Britain’s counterterrorism unit arrested five people months ago on suspicion of spying on British intelligence, the authorities said on Tuesday after a BBC report on the case earlier in the day identified three of the same people as Bulgarian nationals suspected of spying for Russia’s security services.

A statement from the London Metropolitan Police said that the five people had been arrested in February under the Official Secrets Act 1911, which criminalizes spying against the interests and safety of Britain. Specialist officers from a unit of the force that covers national security policing, carried out the arrests after an investigation, the police statement said, but none of the five have been formally charged with espionage. The statement did not address the BBC report directly.

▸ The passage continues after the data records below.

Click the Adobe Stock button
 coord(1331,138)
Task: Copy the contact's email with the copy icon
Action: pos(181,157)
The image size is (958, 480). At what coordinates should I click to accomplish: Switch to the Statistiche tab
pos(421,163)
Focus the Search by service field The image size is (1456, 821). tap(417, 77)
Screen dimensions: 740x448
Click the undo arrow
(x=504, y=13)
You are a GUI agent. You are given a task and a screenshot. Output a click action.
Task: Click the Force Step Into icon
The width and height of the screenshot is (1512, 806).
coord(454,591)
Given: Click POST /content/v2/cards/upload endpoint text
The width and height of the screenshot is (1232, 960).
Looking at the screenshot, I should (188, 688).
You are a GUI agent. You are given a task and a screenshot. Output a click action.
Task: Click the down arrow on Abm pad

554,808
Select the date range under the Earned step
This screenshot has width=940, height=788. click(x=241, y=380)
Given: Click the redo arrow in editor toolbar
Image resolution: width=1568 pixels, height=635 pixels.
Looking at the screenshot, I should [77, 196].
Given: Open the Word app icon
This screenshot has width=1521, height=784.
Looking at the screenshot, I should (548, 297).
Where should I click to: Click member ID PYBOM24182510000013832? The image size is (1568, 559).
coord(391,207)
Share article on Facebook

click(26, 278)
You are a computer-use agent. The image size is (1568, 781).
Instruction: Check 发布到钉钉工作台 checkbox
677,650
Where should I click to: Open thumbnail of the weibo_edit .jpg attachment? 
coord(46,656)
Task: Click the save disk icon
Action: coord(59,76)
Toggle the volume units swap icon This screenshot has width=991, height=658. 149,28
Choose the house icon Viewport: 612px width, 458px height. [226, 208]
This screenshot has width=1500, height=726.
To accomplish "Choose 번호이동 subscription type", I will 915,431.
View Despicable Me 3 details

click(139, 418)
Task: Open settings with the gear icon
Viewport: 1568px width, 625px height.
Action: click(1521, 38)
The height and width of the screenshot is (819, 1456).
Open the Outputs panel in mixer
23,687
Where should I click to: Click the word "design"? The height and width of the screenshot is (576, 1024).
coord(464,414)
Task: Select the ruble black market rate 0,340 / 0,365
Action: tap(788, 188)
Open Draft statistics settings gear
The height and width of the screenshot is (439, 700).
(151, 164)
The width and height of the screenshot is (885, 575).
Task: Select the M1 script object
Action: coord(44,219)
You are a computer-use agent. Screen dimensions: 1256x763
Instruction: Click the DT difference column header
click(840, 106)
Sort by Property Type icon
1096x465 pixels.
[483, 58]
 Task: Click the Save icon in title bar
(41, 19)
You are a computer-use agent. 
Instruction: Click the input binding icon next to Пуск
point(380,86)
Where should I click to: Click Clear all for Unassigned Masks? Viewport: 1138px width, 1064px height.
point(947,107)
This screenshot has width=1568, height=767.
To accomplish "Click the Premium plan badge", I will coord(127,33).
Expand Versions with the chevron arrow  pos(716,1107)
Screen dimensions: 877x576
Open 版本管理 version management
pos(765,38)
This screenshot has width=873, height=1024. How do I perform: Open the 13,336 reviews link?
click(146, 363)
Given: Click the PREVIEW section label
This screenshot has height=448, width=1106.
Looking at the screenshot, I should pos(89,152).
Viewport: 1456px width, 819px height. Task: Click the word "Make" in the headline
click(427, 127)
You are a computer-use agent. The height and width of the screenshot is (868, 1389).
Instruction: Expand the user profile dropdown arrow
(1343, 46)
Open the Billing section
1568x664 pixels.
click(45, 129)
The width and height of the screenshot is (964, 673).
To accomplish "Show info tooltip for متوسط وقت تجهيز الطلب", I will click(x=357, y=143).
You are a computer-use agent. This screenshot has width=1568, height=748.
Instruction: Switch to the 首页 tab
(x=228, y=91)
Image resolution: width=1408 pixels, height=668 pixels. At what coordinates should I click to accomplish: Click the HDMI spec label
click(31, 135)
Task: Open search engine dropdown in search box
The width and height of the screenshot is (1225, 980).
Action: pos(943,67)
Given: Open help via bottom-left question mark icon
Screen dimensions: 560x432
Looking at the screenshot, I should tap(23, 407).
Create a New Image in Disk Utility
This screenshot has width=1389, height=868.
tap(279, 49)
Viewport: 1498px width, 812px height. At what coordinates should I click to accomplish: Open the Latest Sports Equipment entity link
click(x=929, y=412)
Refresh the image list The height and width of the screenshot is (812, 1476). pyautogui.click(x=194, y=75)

Three of the people were identified by both the BBC and by the police as Orlin Roussev, 45; Biser Dzambazov, 42; and Katrin Ivanova, 32. The police said they had been separately charged with possessing false identification documents with “improper intention.” The BBC report said they had been charged with possessing false documents, including passports and identity cards for Britain, Bulgaria, Croatia, the Czech Republic, France, Greece, Italy, Spain and Slovenia.

The police said that Mr. Roussev lived in the eastern English county of Norfolk, and that Mr. Dzambazov and Ms. Ivanova lived in the London district of Harrow.

The authorities in Britain, a key ally to Ukraine in the war against Russia’s invasion, have expressed concern about growing threats to national security from Russia. In recent weeks, Britain has expanded sanctions in Russia to include foreign suppliers helping Russia’s war effort.

But even before the war, high-profile attacks had stoked fears over the reach of Moscow’s interference, among them the 2006 fatal poisoning of Alexander V. Litvinenko, a former Russian dissident. Prosecutors also accused two Russian officers of the attempted murder in 2018 of Sergei V. Skripal, a former Russian intelligence officer in the quiet English city of Salisbury.